**Try it**
Output all of the entries below precisely as written.

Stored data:
◇ ◇ ◇ ◇ ◇

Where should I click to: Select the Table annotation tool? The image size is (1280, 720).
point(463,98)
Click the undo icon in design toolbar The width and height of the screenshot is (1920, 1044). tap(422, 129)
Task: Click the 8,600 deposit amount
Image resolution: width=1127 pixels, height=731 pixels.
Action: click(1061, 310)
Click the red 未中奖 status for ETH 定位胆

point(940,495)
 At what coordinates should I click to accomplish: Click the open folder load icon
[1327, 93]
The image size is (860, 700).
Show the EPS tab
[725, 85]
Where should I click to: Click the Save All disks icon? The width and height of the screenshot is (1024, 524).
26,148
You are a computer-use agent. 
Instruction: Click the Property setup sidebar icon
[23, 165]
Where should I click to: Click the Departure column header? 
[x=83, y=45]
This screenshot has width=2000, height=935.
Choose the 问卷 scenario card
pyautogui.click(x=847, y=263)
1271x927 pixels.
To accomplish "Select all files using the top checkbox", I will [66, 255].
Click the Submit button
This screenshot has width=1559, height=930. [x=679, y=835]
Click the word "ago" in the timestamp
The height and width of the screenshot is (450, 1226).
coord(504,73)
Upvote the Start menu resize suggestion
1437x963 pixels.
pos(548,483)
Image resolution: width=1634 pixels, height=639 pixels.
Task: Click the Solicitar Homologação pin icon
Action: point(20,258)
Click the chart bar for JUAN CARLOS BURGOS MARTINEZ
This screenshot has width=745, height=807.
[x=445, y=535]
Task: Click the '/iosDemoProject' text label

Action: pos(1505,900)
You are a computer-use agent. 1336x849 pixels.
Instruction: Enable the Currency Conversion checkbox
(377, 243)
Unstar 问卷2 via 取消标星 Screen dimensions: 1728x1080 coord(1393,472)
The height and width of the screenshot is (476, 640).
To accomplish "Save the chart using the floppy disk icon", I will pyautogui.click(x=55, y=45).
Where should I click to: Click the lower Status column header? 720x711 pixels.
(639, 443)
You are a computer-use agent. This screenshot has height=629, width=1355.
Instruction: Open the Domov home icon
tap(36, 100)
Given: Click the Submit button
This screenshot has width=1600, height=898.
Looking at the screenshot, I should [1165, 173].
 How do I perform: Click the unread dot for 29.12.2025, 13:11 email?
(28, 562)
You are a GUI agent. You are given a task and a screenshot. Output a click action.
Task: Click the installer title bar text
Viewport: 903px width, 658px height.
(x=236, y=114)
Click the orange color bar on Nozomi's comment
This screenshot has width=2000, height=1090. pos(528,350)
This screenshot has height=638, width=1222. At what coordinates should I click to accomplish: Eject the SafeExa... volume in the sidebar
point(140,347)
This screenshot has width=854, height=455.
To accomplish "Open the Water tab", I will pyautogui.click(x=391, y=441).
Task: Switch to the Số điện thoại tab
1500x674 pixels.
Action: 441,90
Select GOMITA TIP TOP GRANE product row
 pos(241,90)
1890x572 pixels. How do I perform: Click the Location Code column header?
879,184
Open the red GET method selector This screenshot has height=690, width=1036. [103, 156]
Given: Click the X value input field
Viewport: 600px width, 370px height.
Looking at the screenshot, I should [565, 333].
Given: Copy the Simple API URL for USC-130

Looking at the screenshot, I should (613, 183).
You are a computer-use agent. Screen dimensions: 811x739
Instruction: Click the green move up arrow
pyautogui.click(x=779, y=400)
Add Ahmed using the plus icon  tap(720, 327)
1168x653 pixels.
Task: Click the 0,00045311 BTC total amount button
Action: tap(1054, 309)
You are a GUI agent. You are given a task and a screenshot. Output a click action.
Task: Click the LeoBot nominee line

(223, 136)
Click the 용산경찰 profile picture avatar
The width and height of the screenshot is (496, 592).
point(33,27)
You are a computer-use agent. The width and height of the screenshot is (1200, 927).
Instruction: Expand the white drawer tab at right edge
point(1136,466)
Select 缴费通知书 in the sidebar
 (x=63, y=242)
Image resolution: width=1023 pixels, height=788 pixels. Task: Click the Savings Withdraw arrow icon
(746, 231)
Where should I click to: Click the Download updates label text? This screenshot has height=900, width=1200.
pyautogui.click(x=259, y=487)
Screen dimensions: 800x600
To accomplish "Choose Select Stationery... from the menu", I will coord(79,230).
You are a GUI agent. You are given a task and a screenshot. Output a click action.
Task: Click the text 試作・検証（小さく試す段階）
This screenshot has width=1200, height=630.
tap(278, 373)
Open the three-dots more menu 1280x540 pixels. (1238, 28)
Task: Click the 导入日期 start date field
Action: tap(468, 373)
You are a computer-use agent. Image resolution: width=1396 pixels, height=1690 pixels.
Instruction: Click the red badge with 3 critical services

◇ ◇ ◇ ◇ ◇

**Task result**
Where should I click to: Select the Table annotation tool? The image size is (1280, 720).
point(463,98)
Click the undo icon in design toolbar The width and height of the screenshot is (1920, 1044). tap(422, 129)
Task: Click the 8,600 deposit amount
Image resolution: width=1127 pixels, height=731 pixels.
Action: click(1061, 310)
Click the red 未中奖 status for ETH 定位胆

point(940,495)
 At what coordinates should I click to accomplish: Click the open folder load icon
[1327, 93]
The image size is (860, 700).
Show the EPS tab
[725, 85]
Where should I click to: Click the Save All disks icon? The width and height of the screenshot is (1024, 524).
26,148
You are a computer-use agent. 
Instruction: Click the Property setup sidebar icon
[23, 165]
Where should I click to: Click the Departure column header? 
[x=83, y=45]
This screenshot has width=2000, height=935.
Choose the 问卷 scenario card
pyautogui.click(x=847, y=263)
1271x927 pixels.
To accomplish "Select all files using the top checkbox", I will [66, 255].
Click the Submit button
This screenshot has width=1559, height=930. [x=679, y=835]
Click the word "ago" in the timestamp
The height and width of the screenshot is (450, 1226).
coord(504,73)
Upvote the Start menu resize suggestion
1437x963 pixels.
pos(548,483)
Image resolution: width=1634 pixels, height=639 pixels.
Task: Click the Solicitar Homologação pin icon
Action: point(20,258)
Click the chart bar for JUAN CARLOS BURGOS MARTINEZ
This screenshot has width=745, height=807.
[x=445, y=535]
Task: Click the '/iosDemoProject' text label

Action: pos(1505,900)
You are a computer-use agent. 1336x849 pixels.
Instruction: Enable the Currency Conversion checkbox
(377, 243)
Unstar 问卷2 via 取消标星 Screen dimensions: 1728x1080 coord(1393,472)
The height and width of the screenshot is (476, 640).
To accomplish "Save the chart using the floppy disk icon", I will pyautogui.click(x=55, y=45).
Where should I click to: Click the lower Status column header? 720x711 pixels.
(639, 443)
You are a computer-use agent. This screenshot has height=629, width=1355.
Instruction: Open the Domov home icon
tap(36, 100)
Given: Click the Submit button
This screenshot has width=1600, height=898.
Looking at the screenshot, I should [1165, 173].
 How do I perform: Click the unread dot for 29.12.2025, 13:11 email?
(28, 562)
You are a GUI agent. You are given a task and a screenshot. Output a click action.
Task: Click the installer title bar text
Viewport: 903px width, 658px height.
(x=236, y=114)
Click the orange color bar on Nozomi's comment
This screenshot has width=2000, height=1090. pos(528,350)
This screenshot has height=638, width=1222. At what coordinates should I click to accomplish: Eject the SafeExa... volume in the sidebar
point(140,347)
This screenshot has width=854, height=455.
To accomplish "Open the Water tab", I will pyautogui.click(x=391, y=441).
Task: Switch to the Số điện thoại tab
1500x674 pixels.
Action: 441,90
Select GOMITA TIP TOP GRANE product row
 pos(241,90)
1890x572 pixels. How do I perform: Click the Location Code column header?
879,184
Open the red GET method selector This screenshot has height=690, width=1036. [103, 156]
Given: Click the X value input field
Viewport: 600px width, 370px height.
Looking at the screenshot, I should [565, 333].
Given: Copy the Simple API URL for USC-130

Looking at the screenshot, I should (613, 183).
You are a computer-use agent. Screen dimensions: 811x739
Instruction: Click the green move up arrow
pyautogui.click(x=779, y=400)
Add Ahmed using the plus icon  tap(720, 327)
1168x653 pixels.
Task: Click the 0,00045311 BTC total amount button
Action: tap(1054, 309)
You are a GUI agent. You are given a task and a screenshot. Output a click action.
Task: Click the LeoBot nominee line

(223, 136)
Click the 용산경찰 profile picture avatar
The width and height of the screenshot is (496, 592).
point(33,27)
You are a computer-use agent. The width and height of the screenshot is (1200, 927).
Instruction: Expand the white drawer tab at right edge
point(1136,466)
Select 缴费通知书 in the sidebar
 (x=63, y=242)
Image resolution: width=1023 pixels, height=788 pixels. Task: Click the Savings Withdraw arrow icon
(746, 231)
Where should I click to: Click the Download updates label text? This screenshot has height=900, width=1200.
pyautogui.click(x=259, y=487)
Screen dimensions: 800x600
To accomplish "Choose Select Stationery... from the menu", I will coord(79,230).
You are a GUI agent. You are given a task and a screenshot. Output a click action.
Task: Click the text 試作・検証（小さく試す段階）
This screenshot has width=1200, height=630.
tap(278, 373)
Open the three-dots more menu 1280x540 pixels. (1238, 28)
Task: Click the 导入日期 start date field
Action: tap(468, 373)
You are a computer-use agent. Image resolution: width=1396 pixels, height=1690 pixels.
Instruction: Click the red badge with 3 critical services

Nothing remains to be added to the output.